Search the listing for the word "accomplish" and copy every line where it turns up.

^^^^^^^^

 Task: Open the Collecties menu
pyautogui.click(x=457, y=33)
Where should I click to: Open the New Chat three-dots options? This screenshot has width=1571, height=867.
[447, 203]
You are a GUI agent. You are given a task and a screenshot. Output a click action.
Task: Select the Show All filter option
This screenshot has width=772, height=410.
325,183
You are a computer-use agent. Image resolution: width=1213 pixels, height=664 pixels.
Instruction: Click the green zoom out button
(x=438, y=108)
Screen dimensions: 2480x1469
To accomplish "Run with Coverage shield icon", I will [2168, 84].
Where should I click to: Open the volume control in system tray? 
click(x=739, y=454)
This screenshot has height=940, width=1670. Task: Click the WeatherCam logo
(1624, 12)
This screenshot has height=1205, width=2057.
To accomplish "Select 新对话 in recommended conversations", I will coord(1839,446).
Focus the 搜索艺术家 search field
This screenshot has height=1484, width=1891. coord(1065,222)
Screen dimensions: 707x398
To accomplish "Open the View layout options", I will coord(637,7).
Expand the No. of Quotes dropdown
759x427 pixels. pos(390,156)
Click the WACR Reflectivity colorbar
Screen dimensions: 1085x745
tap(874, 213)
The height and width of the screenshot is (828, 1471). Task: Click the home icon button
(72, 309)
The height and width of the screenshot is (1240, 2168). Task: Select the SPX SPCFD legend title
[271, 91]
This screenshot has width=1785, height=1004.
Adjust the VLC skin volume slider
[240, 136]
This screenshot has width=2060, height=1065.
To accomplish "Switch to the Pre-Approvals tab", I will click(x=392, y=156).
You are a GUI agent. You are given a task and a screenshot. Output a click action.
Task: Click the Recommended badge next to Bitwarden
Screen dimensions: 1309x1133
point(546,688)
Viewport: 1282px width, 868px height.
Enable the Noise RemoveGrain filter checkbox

^^^^^^^^

**Problem solution:**
To accomplish "Run with Coverage shield icon", I will [2168, 84].
To accomplish "Select 新对话 in recommended conversations", I will coord(1839,446).
To accomplish "Open the View layout options", I will coord(637,7).
To accomplish "Switch to the Pre-Approvals tab", I will click(x=392, y=156).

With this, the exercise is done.